→ GIVEN PROBLEM: Please condense the paragraph in the eigenvalues page that begins "Previous year questions on Eigen Values and Eigen Vectors provide" into a short bulleted list that keeps its main facts.

→ ARTICLE:
Previous Year Questions on Eigen Values and Eigen Vectors

Eigen Values and Eigen Vectors - Previous Year Questions

Previous Year Questions on Eigen Values and Eigen Vectors

Previous year questions on Eigen Values and Eigen Vectors provide insights into their pivotal role in mathematics and science. Introduced during the 19th century, eigenvalues and eigenvectors became a cornerstone of Linear Algebra Notes. Their applications range from stability analysis in physics to principal component analysis in machine learning.

Vidyasagar University

2023-24 (CBCS)

→ DATA SECTION:
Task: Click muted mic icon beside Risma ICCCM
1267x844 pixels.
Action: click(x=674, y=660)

→ ANSWER FOR THE TASK:
- Previous year questions on eigenvalues and eigenvectors show their pivotal role in mathematics and science.
- Eigenvalues and eigenvectors were introduced in the 19th century and became a cornerstone of Linear Algebra Notes.
- Their applications range from stability analysis in physics to principal component analysis in machine learning.